From 99a4ddedaf903d27b781341108433ae2d9533ad1 Mon Sep 17 00:00:00 2001
From: =?UTF-8?q?louiz=E2=80=99?= <louiz@louiz.org>
Date: Mon, 6 Mar 2017 00:51:43 +0100
Subject: Remove the embedded sha1 code, and use one of botan or gcrypt

This adds a hard dependency on one of Botan or gcrypt. Botan is already a
recommended dependency, and gcrypt is probably packaged almost everywhere,
so this should not be a big deal.

ref #3241
---
 INSTALL.rst                               |   4 +
 louloulibs/CMakeLists.txt                 |  11 +++
 louloulibs/cmake/Modules/FindGCRYPT.cmake |  35 +++++++
 louloulibs/louloulibs.h.cmake             |   1 +
 louloulibs/utils/sha1.cpp                 | 151 ++++++------------------------
 louloulibs/utils/sha1.hpp                 |  34 +------
 louloulibs/xmpp/auth.cpp                  |  15 +--
 src/identd/identd_socket.cpp              |   9 +-
 8 files changed, 87 insertions(+), 173 deletions(-)
 create mode 100644 louloulibs/cmake/Modules/FindGCRYPT.cmake

diff --git a/INSTALL.rst b/INSTALL.rst
index fa88ffb..9815af9 100644
--- a/INSTALL.rst
+++ b/INSTALL.rst
@@ -45,6 +45,9 @@ libbotan_ 1.11 or 2.0 (optional)

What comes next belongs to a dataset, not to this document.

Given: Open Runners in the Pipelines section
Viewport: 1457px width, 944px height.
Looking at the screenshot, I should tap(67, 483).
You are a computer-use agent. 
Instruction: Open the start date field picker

  Provides TLS support. Without it, IRC connections are all made in
  plain-text mode.
 
+gcrypt_ (mandatory only if botan is absent)

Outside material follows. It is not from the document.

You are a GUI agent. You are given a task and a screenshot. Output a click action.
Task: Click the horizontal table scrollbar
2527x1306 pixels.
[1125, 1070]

+ Provides the SHA-1 hash function, for the case where Botan is absent.
+
 litesql_ (optional)
  Provides a way to store various options in a (sqlite3) database. Each user
  of the gateway can store their own values (for example their prefered port,
@@ -158,3 +161,4 @@ to use biboumi.
 .. _litesql: http://git.louiz.org/litesql
 .. _systemd: https://www.freedesktop.org/wiki/Software/systemd/
 .. _biboumi.1.rst: doc/biboumi.1.rst
+.. _gcrypt: https://www.gnu.org/software/libgcrypt/
diff --git a/louloulibs/CMakeLists.txt b/louloulibs/CMakeLists.txt
index f672833..2268571 100644
--- a/louloulibs/CMakeLists.txt
+++ b/louloulibs/CMakeLists.txt
@@ -33,6 +33,10 @@ elseif(NOT WITHOUT_BOTAN)
   find_package(BOTAN)
 endif()
 
+if(NOT BOTAN_FOUND)
+  find_package(GCRYPT REQUIRED)
+endif()
+
 if(WITH_UDNS)
   find_package(UDNS REQUIRED)
 elseif(NOT WITHOUT_UDNS)
@@ -67,6 +71,11 @@ if(BOTAN_FOUND)
   set(BOTAN_FOUND ${BOTAN_FOUND} PARENT_SCOPE)
   set(BOTAN_INCLUDE_DIRS ${BOTAN_INCLUDE_DIRS} PARENT_SCOPE)
 endif()
+if(GCRYPT_FOUND)
+  include_directories(SYSTEM ${GCRYPT_INCLUDE_DIRS})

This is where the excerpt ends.